Gestern war ich wieder mal bei meiner Großtante zu Gast. Die Unterhaltung mit ihr ist immer etwas zäh, aufgrund ihrer Schwerhörigkeit muss man nämlich zum Brüllaffen mutieren und erhält auf Fragen oft g'schnappige Antworten. So erlaubte ich mir die Frage: "Wie viele Termine hast du denn nächste Woche?" Drauf sie: "Warum fragst?" Na, warum fragt der Mensch? Aus Interesse, Wissbegier, Anteilnahme, Neugierde, um ein Gespräch in Gang zu bringen oder am Laufen zu halten, aber wenn es sich um ein Staatsgeheimnis handelt, können wir uns auch schweigend gegenübersitzen! Das würde wenigstens meine Stimmbänder schonen - auf denen könnte man schon ein Violinkonzert geben! Weil ihre Hörhilfe hilft angeblich nichts und auch die Batterie ist so klein, sie schafft es nicht, diese in das Gerät hinein zu klamüsern. Auch der Umgang mit dem Seniorenhandy fällt ihr schwer, immerhin schaffte sie es, die Dame an der Rezeption des Seniorenhotels dazu zu bringen, mich anzurufen und meinen Besuch zu wünschen. Ich komme ja gern, anders als der Enkelsohn, der das Erbe schon zu Lebzeiten überschrieben bekam und für den sie extra eine Flasche Orangeade gekauft hat.

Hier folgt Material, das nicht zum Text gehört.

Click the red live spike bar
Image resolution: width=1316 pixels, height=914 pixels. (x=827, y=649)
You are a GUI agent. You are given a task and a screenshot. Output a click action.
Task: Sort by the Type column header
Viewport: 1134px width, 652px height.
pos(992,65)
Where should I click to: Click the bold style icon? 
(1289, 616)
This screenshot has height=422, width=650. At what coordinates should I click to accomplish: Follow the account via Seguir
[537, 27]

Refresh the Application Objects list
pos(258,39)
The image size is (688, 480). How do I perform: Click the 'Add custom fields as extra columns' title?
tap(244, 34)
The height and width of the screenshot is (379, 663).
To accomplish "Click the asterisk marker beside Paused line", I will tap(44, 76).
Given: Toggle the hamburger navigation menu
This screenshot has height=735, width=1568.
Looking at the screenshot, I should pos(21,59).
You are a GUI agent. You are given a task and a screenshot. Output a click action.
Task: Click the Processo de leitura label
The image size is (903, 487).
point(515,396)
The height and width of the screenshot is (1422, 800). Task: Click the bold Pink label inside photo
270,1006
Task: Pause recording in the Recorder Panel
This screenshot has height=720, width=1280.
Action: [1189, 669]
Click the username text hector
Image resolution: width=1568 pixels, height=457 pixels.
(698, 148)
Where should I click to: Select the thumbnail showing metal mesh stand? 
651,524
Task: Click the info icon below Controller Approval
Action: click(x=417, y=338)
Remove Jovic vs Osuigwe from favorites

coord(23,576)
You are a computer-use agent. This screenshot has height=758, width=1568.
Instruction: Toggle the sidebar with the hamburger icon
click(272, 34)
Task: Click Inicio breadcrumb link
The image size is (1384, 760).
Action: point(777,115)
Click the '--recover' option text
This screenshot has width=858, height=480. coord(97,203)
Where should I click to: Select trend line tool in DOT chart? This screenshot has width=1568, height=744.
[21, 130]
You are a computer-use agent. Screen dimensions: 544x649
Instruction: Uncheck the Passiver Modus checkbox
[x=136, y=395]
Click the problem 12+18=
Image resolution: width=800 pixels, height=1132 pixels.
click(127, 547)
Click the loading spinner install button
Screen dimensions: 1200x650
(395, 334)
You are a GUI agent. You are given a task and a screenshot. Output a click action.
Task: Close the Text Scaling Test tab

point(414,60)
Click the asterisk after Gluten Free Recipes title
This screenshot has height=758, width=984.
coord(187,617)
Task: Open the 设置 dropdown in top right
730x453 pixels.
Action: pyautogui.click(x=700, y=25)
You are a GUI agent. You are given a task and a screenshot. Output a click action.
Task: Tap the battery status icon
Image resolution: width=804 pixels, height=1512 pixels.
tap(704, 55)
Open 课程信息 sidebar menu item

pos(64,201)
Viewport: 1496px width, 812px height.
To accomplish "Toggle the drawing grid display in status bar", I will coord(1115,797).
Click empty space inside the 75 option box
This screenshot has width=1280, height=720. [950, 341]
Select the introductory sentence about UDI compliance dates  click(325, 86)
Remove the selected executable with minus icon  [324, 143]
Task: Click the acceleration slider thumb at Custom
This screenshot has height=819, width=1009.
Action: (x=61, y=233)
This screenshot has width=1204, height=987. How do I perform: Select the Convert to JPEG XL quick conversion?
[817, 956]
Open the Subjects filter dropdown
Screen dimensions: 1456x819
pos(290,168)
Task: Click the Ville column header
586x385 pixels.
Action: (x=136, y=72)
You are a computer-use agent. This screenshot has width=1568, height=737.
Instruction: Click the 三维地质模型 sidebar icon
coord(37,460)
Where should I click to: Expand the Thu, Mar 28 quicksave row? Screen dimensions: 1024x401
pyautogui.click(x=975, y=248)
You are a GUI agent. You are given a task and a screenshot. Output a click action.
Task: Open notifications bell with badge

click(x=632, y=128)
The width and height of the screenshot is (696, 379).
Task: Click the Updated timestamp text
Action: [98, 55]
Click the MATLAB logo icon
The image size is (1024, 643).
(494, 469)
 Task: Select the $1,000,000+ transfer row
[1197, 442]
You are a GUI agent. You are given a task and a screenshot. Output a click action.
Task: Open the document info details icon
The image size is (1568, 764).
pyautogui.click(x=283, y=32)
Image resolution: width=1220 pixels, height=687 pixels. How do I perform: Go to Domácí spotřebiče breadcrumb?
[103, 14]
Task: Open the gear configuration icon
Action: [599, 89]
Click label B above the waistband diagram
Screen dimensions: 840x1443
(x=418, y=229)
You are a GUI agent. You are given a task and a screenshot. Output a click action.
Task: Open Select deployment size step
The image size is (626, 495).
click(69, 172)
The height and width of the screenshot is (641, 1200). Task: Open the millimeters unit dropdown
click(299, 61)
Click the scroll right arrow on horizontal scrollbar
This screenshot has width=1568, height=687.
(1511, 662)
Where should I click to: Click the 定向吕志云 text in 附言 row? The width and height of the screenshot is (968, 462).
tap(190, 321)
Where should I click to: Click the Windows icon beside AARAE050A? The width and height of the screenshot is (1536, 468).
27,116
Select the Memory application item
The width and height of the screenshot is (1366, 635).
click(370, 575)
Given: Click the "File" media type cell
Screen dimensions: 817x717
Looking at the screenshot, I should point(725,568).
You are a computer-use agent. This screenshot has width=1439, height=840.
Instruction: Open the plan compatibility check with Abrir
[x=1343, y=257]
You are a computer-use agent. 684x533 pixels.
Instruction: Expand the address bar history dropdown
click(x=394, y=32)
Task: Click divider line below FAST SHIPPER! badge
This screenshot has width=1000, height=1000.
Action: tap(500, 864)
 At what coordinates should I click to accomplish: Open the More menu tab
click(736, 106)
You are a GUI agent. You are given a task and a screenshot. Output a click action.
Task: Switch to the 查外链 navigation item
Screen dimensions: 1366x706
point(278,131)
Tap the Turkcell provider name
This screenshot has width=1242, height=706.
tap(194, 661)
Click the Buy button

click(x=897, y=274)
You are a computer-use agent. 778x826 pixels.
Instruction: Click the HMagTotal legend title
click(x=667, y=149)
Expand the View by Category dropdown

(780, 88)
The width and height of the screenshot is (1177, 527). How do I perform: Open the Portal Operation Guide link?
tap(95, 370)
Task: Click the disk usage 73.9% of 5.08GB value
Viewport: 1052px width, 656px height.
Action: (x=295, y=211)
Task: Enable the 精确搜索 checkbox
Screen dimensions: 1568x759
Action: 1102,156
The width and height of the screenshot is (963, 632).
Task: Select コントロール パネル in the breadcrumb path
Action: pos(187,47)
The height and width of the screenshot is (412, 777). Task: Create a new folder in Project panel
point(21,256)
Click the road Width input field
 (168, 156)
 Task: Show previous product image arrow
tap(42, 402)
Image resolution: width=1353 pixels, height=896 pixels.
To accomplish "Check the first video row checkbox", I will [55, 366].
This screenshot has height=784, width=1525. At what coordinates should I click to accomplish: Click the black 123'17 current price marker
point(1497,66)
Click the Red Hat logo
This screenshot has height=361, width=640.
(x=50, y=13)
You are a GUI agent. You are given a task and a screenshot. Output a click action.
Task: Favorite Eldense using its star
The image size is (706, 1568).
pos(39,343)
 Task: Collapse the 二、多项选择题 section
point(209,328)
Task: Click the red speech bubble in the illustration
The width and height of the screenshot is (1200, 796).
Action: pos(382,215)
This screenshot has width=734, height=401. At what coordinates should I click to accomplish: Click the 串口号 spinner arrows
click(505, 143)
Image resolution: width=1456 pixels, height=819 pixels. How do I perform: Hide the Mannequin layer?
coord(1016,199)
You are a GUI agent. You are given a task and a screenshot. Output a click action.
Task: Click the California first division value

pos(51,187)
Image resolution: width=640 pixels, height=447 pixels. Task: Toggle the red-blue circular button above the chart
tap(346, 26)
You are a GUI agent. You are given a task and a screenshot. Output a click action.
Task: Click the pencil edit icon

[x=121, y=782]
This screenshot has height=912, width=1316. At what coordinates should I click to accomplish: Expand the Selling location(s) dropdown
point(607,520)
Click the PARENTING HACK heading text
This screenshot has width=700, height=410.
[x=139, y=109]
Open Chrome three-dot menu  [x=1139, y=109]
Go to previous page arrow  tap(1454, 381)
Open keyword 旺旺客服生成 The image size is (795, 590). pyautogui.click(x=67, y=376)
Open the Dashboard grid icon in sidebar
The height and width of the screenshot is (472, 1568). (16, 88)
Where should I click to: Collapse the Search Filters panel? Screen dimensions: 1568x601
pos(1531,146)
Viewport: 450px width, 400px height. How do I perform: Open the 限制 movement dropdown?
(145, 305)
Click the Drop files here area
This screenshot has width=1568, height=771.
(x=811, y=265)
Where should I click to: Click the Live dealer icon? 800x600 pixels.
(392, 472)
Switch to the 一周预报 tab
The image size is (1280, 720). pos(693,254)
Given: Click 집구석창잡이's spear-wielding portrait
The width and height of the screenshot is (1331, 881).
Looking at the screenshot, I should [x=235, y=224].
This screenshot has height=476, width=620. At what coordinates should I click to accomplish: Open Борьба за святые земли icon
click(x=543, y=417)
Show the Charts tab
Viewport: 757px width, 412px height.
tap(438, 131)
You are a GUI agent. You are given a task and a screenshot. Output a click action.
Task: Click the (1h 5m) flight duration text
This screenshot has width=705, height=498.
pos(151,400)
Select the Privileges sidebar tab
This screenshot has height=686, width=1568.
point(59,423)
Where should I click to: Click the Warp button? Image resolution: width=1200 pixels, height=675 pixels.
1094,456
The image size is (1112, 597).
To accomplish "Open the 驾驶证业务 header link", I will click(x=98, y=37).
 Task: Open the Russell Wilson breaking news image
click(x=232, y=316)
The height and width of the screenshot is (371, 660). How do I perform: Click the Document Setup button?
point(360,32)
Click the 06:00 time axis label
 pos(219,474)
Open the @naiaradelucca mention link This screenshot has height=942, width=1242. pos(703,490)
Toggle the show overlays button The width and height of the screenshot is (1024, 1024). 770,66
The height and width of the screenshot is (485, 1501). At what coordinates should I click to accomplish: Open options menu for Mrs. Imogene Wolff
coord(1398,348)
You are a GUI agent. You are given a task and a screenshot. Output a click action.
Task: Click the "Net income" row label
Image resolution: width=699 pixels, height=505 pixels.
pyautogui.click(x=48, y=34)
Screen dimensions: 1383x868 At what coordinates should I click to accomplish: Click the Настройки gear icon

Es ist schon interessant zu hören, was sich vor Jahr & Tag so abgespielt hat. Kurz nach Kriegsende, als die Russen kamen, bat die Nachbarin ihre Mutter, bei ihnen in der Wohnung schlafen zu dürfen, sie fürchte sich so allein, und ließ sich dann auch gleich das Bettzeug von ihrer Mama waschen. Als sie zu laut schnarchte, warf die Mama die dreiste Nachbarin höflich raus und sie zog weg. Daraufhin zog ein russischer Offizier in deren Wohnung ein, der gleich bei der Rückabwicklung des Diebstahls vom Motorrad ihres Bruders behilflich war. Später dann, als tüchtige Lohnverrechnung in einer Firma angestellt, musste sie sich damals noch vom Chef auf den Po klopfen lassen und lieb lächeln. Aber das Brust-Betatschen und Kneifen hat sie sich immer streng verbeten! Andre Zeiten, andre Sitten...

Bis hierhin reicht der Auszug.